## SOURCE PASSAGE
Apparently Topping reps were confused at first, calling it class AB but then coming back and correcting themselves, stating it's class B after all. Lots of confusion.
That sales brochure says, "closer to class B than ever before." It doesn't say the output stage is out and out class B. It looks like very cold biased class AB, with at least a tiny amount of idle current drawn by both output devices at the waveform zero crossing.
What is leakage current, please? Where does that appear in this circuit? Thanks.
By definition. Class AB keeps more current going through the output devices, even when no signal is present. The advantage is that with no region where both output devices are in cutoff (not conducting current) there's no crossover notch to fill in. I'd read somewhere (still trying to find where) that negative feedback is powerless to correct crossover notch distortion, but that might be one of those things you read that aren't actually true. Who knows...
One thing I have heard from several engineering types is that with negative feedback in an audio amplifier, it's best to use either very little or none of it (if your amplifier circuit is linear enough that way, very difficult to achieve in real life) or use a LOT of NFB. If you use just a little NFB, higher harmonics are generated in the output waveform, which is not desirable. However, as more NFB is applied, all harmonics are suppressed more, including those higher ones. Pretty soon those higher fundamentals are buried in the noise floor and the main concern becomes stability, freedom from ringing, overshoot or oscillation.

## RECORDED DATA
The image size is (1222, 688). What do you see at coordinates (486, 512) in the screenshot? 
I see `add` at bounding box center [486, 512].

==

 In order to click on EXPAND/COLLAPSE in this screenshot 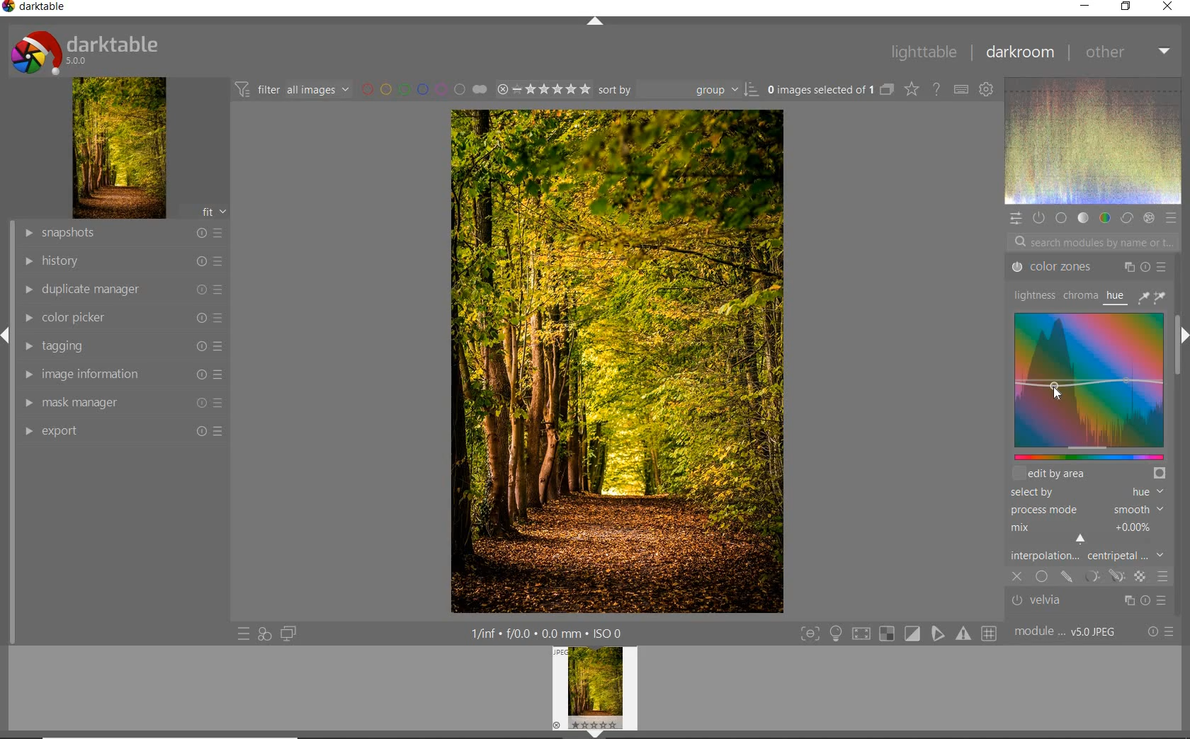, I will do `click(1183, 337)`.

## TASKS AND EXERCISES
1. According to the amplifier discussion, why does class AB have no crossover notch to fill in?
2. Output the part of the amplifier discussion that opens with the words containing "Apparently Topping reps" and closes with "waveform zero crossing.".
3. Write the next part of the amplifier discussion, picking up after its final sentence.

## SOLVED TASKS
1. Class AB keeps current flowing through the output devices even when no signal is present. As a result, there is no region where both output devices are in cutoff and not conducting current, so no crossover notch forms.

2.
Apparently Topping reps were confused at first, calling it class AB but then coming back and correcting themselves, stating it's class B after all. Lots of confusion.
That sales brochure says, "closer to class B than ever before." It doesn't say the output stage is out and out class B. It looks like very cold biased class AB, with at least a tiny amount of idle current drawn by both output devices at the waveform zero crossing.

3.
Yes indeed it is! I've asked Amir twice to measure this B100 amp with a 10kHz square wave at a moderate signal level. No reply to that. I wish he would do that. I wonder, do all these wonderful little amplifiers measured here have exemplary output of a 10kHz square wave? No ringing, no overshoot, no slanting, no blunting of the leading edge or the trailing edge, no rounding? Or do we assume that the 10kHz square wave response of all these amplifiers is essentially perfect, so why bother? (I hate assumptions...)
Yes, because a class AB amp goes into class B when playing loud. That's exactly why it's not class A.
Well, there's a controversial statement. I'm not going to argue but I think I'll just quietly disagree. The challenge with applying great gobs of negative feedback to a non-linear circuit (like a class B output stage) has always been stability, overshoot, ringing, oscillation. I'd really like to know how Topping did it, and others would too, it seems. Or did they? How's the 10kHz square wave look?
OK, that's all. Thanks for your input, everyone. This Topping B100 amp is one very interesting product. Maybe it is exactly what Topping says it is, maybe it isn't.